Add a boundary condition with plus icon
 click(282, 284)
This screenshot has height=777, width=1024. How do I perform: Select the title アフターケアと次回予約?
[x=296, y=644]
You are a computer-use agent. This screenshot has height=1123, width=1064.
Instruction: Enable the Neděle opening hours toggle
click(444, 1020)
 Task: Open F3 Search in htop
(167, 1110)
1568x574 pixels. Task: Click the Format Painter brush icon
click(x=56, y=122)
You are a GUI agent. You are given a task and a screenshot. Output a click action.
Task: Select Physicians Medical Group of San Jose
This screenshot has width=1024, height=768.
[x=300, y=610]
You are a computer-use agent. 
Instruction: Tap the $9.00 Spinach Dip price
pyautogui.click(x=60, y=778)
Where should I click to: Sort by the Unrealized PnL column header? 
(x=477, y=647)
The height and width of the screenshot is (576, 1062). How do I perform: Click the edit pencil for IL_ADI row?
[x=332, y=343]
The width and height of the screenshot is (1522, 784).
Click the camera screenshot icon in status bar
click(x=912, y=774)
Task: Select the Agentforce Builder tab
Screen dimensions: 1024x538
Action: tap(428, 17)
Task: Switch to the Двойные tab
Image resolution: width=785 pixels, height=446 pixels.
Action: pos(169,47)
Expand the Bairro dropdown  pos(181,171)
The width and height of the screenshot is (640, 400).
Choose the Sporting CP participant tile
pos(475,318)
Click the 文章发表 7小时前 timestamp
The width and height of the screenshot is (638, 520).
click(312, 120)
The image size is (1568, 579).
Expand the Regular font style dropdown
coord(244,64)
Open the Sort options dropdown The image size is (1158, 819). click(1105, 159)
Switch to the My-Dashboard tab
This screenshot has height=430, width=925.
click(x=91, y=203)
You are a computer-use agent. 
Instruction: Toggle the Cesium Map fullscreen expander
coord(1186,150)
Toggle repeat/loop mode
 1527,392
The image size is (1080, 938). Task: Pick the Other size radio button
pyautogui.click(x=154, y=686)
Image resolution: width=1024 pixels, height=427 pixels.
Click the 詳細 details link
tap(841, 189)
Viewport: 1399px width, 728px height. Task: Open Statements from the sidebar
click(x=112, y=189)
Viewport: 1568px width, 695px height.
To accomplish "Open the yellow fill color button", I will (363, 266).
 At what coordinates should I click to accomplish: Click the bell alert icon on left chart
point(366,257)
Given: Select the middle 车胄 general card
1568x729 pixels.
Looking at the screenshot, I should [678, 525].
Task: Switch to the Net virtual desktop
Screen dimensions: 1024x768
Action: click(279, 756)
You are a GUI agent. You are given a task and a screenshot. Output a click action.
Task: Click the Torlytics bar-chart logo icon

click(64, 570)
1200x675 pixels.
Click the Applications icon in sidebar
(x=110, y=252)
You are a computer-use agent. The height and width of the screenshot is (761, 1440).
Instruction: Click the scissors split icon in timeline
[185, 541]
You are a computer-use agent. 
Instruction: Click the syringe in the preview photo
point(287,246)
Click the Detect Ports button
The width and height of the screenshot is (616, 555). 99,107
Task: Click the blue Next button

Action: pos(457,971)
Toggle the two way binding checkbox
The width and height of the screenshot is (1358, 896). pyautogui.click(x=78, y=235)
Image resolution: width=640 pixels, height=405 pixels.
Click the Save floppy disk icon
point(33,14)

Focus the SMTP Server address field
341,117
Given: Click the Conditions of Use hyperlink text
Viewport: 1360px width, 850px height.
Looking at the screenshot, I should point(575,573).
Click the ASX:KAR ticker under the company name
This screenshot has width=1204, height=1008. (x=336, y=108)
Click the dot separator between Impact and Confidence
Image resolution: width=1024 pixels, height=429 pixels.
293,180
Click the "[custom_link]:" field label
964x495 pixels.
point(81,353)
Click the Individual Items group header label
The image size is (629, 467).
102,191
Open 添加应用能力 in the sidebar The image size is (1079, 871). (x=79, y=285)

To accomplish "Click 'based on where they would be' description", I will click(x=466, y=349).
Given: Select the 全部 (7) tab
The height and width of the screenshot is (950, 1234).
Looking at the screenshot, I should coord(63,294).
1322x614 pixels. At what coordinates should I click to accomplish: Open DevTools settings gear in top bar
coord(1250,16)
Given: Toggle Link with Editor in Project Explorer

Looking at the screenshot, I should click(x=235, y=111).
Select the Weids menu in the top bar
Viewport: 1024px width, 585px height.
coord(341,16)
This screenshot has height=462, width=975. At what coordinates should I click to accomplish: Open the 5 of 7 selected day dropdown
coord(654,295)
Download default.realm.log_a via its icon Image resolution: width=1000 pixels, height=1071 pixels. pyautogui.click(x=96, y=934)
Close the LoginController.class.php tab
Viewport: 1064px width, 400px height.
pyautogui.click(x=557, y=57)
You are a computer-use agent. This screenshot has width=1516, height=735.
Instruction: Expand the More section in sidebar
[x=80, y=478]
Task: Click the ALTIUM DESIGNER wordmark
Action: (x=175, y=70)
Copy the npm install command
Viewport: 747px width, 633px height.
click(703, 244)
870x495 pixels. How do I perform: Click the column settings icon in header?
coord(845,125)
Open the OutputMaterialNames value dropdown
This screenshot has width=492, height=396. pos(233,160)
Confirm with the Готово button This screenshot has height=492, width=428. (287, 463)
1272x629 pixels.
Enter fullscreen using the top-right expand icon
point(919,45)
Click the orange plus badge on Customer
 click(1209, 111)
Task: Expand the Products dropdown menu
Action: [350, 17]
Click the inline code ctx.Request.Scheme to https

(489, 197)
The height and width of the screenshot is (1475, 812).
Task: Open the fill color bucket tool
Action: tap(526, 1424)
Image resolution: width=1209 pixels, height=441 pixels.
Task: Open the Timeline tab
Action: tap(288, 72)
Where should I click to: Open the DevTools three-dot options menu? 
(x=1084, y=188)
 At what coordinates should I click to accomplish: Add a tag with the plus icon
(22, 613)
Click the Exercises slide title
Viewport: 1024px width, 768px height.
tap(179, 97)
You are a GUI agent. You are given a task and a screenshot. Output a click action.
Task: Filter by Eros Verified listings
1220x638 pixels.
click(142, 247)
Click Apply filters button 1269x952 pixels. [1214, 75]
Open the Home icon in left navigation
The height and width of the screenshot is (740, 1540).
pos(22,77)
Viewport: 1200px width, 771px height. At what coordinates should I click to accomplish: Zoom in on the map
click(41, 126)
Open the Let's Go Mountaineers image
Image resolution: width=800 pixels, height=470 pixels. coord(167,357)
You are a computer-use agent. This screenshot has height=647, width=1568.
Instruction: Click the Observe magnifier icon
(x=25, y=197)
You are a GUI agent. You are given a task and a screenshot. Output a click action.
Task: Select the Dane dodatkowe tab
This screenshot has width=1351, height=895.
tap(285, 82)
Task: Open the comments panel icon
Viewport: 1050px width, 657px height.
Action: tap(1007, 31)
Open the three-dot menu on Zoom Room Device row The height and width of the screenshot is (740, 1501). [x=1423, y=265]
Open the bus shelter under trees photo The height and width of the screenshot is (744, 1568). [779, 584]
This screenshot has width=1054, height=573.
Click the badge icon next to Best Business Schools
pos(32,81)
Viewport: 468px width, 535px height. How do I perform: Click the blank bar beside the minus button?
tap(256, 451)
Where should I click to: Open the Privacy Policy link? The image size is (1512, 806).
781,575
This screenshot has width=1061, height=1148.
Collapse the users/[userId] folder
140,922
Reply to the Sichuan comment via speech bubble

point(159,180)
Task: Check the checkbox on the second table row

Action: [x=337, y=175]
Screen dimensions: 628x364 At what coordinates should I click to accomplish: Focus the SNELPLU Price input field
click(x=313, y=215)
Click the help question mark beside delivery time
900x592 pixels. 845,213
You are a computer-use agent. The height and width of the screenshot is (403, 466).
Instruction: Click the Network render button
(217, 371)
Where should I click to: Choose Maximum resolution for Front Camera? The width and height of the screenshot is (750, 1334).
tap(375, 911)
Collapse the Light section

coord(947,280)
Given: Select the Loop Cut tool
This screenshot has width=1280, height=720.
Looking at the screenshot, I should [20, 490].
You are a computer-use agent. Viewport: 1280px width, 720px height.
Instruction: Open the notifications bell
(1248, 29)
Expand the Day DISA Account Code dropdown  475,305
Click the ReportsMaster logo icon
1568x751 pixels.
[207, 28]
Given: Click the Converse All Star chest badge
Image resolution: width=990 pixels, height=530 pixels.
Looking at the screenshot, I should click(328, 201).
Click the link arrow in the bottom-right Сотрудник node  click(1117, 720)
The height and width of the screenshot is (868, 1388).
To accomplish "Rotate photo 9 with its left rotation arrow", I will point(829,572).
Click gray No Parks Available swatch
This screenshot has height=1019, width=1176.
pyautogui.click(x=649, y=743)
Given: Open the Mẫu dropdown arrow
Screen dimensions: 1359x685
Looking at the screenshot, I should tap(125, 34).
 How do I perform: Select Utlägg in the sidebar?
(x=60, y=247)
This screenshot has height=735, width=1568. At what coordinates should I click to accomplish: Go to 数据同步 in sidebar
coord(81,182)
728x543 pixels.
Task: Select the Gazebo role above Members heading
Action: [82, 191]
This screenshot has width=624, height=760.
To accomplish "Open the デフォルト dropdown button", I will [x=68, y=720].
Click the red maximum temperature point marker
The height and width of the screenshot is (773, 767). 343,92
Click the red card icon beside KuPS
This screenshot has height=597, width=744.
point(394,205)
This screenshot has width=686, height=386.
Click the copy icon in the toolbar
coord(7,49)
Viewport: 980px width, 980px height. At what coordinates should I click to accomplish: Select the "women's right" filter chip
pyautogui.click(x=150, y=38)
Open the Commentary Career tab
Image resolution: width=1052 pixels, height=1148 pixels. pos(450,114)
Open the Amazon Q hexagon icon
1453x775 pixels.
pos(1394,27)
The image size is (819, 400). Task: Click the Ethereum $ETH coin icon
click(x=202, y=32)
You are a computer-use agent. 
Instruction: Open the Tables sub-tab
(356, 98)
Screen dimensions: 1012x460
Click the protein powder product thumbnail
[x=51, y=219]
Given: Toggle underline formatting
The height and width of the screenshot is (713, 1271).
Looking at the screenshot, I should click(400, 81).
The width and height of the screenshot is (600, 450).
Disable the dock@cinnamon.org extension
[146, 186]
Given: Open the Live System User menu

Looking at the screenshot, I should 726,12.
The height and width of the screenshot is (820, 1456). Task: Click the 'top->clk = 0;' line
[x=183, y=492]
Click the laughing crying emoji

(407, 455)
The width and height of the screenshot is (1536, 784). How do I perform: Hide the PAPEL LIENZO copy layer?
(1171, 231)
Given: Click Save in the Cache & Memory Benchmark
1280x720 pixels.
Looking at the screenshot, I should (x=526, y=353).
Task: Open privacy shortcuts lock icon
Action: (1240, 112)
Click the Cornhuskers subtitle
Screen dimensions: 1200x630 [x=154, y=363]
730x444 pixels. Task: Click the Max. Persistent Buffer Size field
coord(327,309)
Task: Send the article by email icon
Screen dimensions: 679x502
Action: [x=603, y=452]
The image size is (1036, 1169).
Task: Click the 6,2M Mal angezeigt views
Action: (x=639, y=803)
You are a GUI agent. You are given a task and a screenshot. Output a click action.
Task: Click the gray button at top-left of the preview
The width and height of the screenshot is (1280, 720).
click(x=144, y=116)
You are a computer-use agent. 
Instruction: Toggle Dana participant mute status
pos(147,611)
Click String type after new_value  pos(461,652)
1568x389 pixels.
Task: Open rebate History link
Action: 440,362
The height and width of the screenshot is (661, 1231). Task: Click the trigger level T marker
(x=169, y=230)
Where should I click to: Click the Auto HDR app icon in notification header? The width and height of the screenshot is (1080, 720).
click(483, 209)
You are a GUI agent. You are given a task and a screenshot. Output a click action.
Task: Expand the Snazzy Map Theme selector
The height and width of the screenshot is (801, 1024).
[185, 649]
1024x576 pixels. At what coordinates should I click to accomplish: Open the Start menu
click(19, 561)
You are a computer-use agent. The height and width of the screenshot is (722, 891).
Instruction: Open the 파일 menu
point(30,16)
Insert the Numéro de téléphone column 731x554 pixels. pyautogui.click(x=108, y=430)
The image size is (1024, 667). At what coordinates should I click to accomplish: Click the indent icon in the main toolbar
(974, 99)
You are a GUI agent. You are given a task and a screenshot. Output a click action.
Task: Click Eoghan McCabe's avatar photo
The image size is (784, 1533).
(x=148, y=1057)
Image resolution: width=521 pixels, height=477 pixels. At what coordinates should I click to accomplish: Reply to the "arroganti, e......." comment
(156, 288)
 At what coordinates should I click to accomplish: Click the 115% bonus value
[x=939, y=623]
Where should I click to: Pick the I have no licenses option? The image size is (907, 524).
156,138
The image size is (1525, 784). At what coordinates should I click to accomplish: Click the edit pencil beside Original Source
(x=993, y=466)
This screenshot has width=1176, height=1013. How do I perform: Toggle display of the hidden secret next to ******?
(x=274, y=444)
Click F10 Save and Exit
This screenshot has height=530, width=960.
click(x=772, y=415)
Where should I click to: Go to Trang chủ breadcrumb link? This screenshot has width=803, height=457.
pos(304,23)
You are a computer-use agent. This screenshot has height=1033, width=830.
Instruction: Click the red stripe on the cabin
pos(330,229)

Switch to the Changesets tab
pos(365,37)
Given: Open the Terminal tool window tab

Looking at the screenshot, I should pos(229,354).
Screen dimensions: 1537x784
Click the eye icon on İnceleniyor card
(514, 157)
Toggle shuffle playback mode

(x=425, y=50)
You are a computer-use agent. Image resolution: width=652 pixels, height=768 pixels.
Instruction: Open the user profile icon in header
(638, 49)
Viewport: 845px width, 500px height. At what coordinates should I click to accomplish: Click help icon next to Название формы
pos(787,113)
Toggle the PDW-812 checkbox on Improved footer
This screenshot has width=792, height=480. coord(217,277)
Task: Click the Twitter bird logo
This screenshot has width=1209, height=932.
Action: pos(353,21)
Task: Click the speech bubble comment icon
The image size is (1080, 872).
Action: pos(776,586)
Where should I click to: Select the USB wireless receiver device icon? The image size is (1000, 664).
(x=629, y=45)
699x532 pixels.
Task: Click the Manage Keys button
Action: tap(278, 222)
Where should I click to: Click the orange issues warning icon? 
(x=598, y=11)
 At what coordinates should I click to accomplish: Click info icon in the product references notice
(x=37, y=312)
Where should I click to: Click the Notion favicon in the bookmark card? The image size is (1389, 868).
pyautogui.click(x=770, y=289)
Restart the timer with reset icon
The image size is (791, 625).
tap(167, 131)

○ ○ ○

■ ACTION ITEM:
Please give back exactly the lines of the listing above that run from the one containing "The height and width of the screenshot is (820, 1456)." through the one containing "Given: Click Save", and only those.

■ WORKED SOLUTION:
The height and width of the screenshot is (820, 1456). Task: Click the 'top->clk = 0;' line
[x=183, y=492]
Click the laughing crying emoji

(407, 455)
The width and height of the screenshot is (1536, 784). How do I perform: Hide the PAPEL LIENZO copy layer?
(1171, 231)
Given: Click Save in the Cache & Memory Benchmark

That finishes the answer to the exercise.